4 minutes
Pets vs Cattle

From Pets to Cattle: Changing How We Think About Networks and Servers
When you first get into IT, it’s natural to treat every server and network device like a pet. You name them, you care for them, you spend time fixing them when they get sick. You might even have some favorites you secretly root for. It’s kind of like having a dog. You don’t just replace a dog when it gets sick. You do whatever you can to heal it.
For a long time, this was just how things were done. Servers were built by hand. Network devices were configured line-by-line on the CLI. If something broke, you had to fix it. Rebuilding wasn’t easy, and automation was either too expensive or just out of reach for most teams.
But as environments grew bigger and more complex, this “pets” mentality stopped making sense. You can’t individually care for hundreds or thousands of servers and switches like that. That’s when the idea of treating infrastructure like cattle started to catch on.
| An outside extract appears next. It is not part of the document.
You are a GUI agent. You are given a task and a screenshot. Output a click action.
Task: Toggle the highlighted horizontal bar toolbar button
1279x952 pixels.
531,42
Instead of hand-raising every machine, you design systems to be easily replaceable. If a server or device has a problem, you don’t spend hours nursing it back to health. You spin up a new one and move on. The goal shifts from saving the individual machine to keeping the overall environment healthy.
Why This Shift Matters
The old way of treating infrastructure like pets made sense when you only had a few systems. But as technology has grown, so has the need for speed, consistency, and scale.
Modern environments demand a different approach — one where resilience and automation are built into everything from day one.
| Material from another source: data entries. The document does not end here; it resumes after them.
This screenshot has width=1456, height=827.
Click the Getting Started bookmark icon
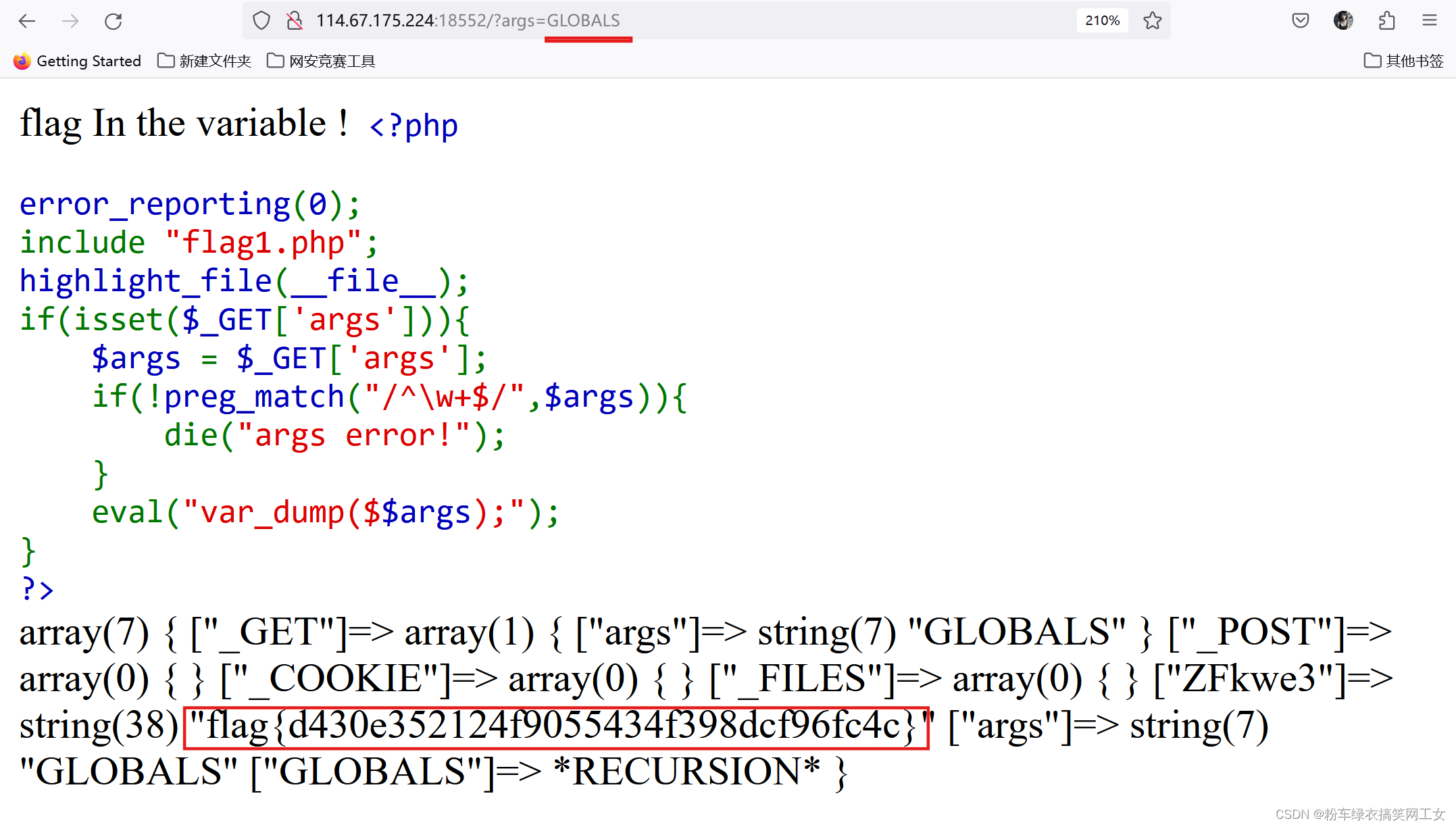pyautogui.click(x=22, y=61)
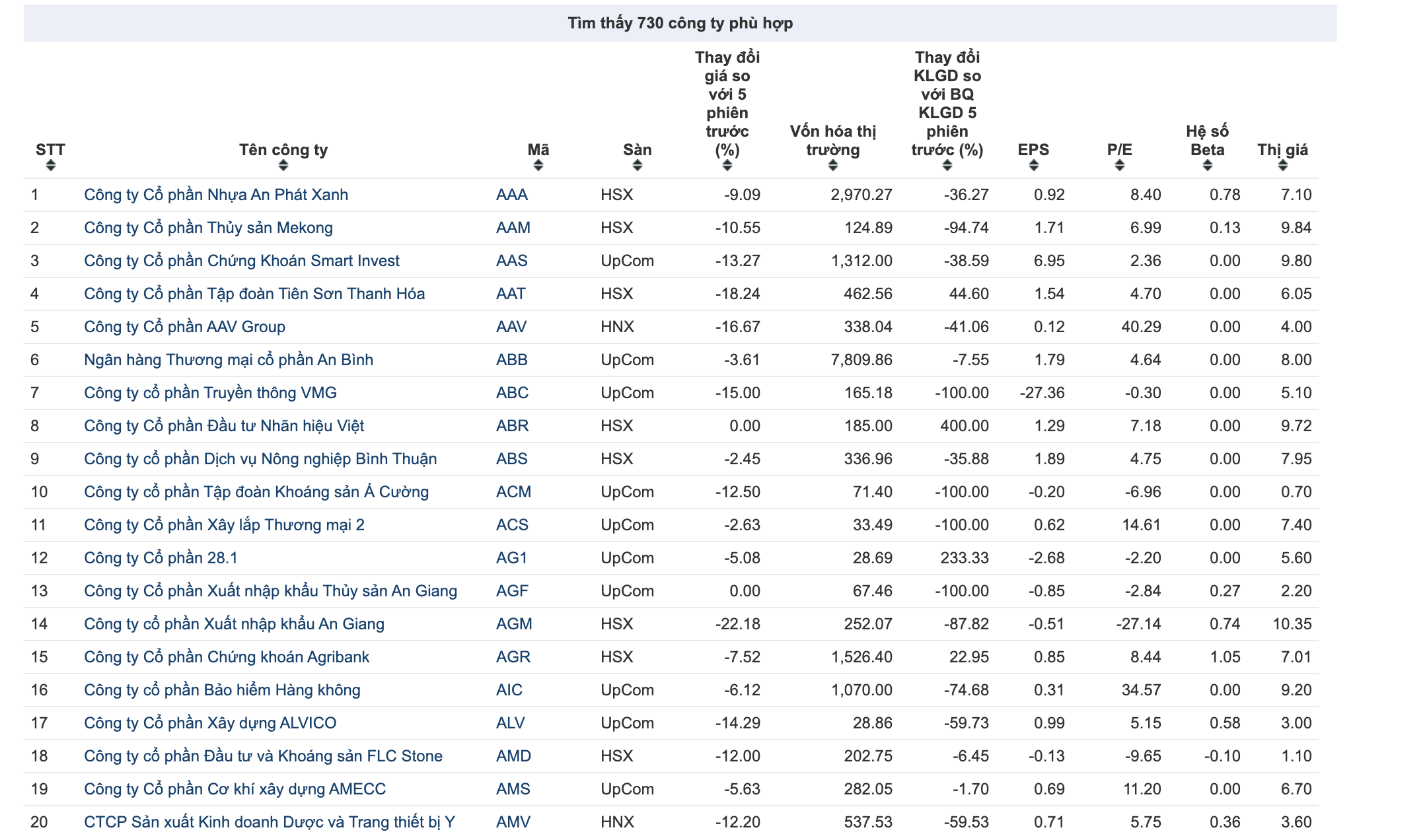1427x840 pixels.
Task: Sort by Hệ số Beta arrows
Action: click(1207, 166)
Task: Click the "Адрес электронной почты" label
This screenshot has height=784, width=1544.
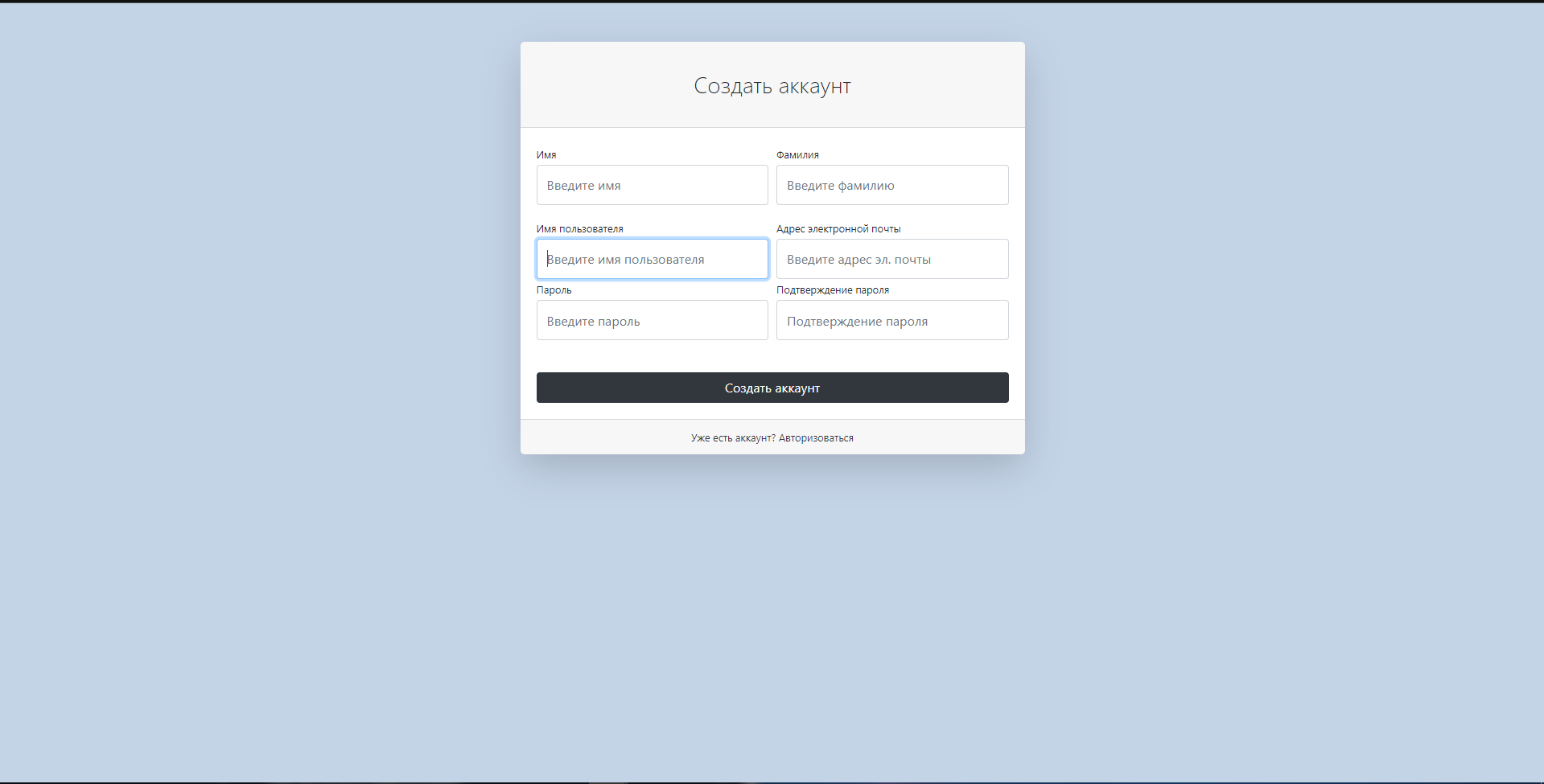Action: pyautogui.click(x=838, y=228)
Rather than being the firefighter who knows every server inside and out, the goal now is to design systems that don’t catch fire in the first place.
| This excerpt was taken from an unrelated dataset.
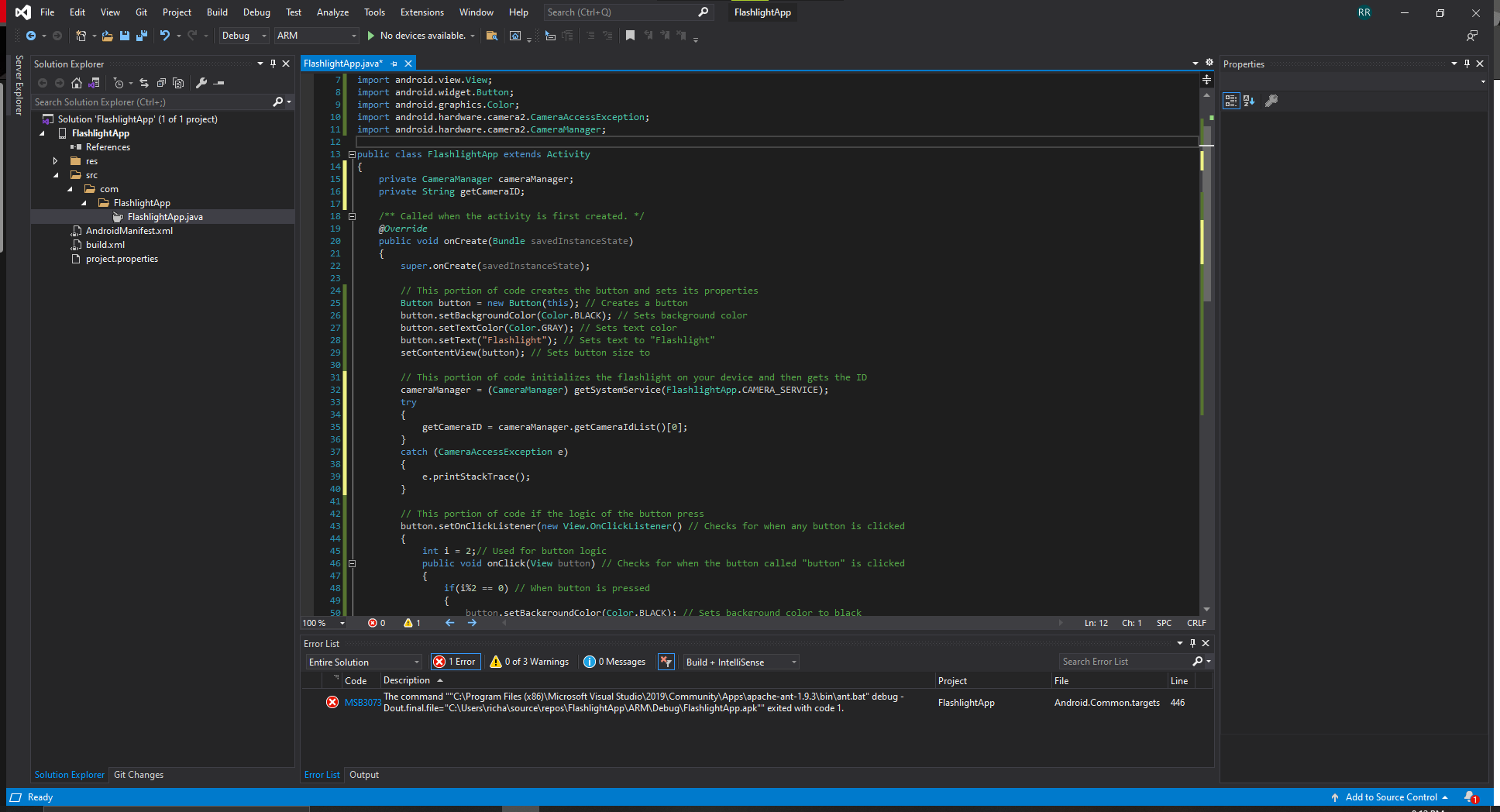
Task: Toggle the 1 Error filter button
Action: [x=456, y=661]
Automation is What Makes This Possible
Rather than manually configuring every system, we define how things should look and let automation take care of the rest.
Networking Automation
On the network side, one of the ways to start moving toward this model is by using NetBox as your design source of truth.
Instead of keeping designs in spreadsheets or tribal knowledge, you document everything centrally.
Then, with tools like Ansible, you can automatically generate and deploy network configurations.
Need to bring up a new switch or firewall? Pull the details from NetBox, push the config with Ansible, and you are ready to go.
Networking Automation Flow
Design: Document network topology and device roles in NetBox
Source of Truth: NetBox holds IPs, VLANs, devices, and relationships
Automation Engine: Use Ansible to pull info from NetBox
Deployment: Push configurations to switches, routers, and firewalls
Verification: Optionally run tests post-deployment (ping tests, config checks)
Server Automation
On the server side, tools like Terraform and Docker come into play.
Terraform lets you define infrastructure as code, from virtual machines to storage and networking.
Docker handles packaging and running applications in clean, portable containers.
If a server goes down, you do not panic. You redeploy with Terraform and spin your containers back up just like before.
Server Automation Flow
Infrastructure as Code: Define servers, networks, and storage with Terraform
Provisioning: Terraform builds VMs, cloud resources, or even bare metal
Application Layer: Package apps into containers with Docker
Deployment: Deploy containers to new or rebuilt infrastructure
Scaling and Recovery: Redeploy or scale automatically by updating definitions
Final Thoughts
Switching from a pets mindset to a cattle mindset is not about caring less — it’s about designing better from the beginning.
It’s about building environments that are resilient, consistent, and easy to grow.
Automation is what enables this shift.
By treating your infrastructure as something that can be rebuilt at any time, you gain freedom.
Freedom to scale, freedom to recover quickly, and freedom to focus your energy on building rather than constantly firefighting.
It might feel strange at first, but once you embrace this new way of thinking, it becomes hard to imagine doing it any other way.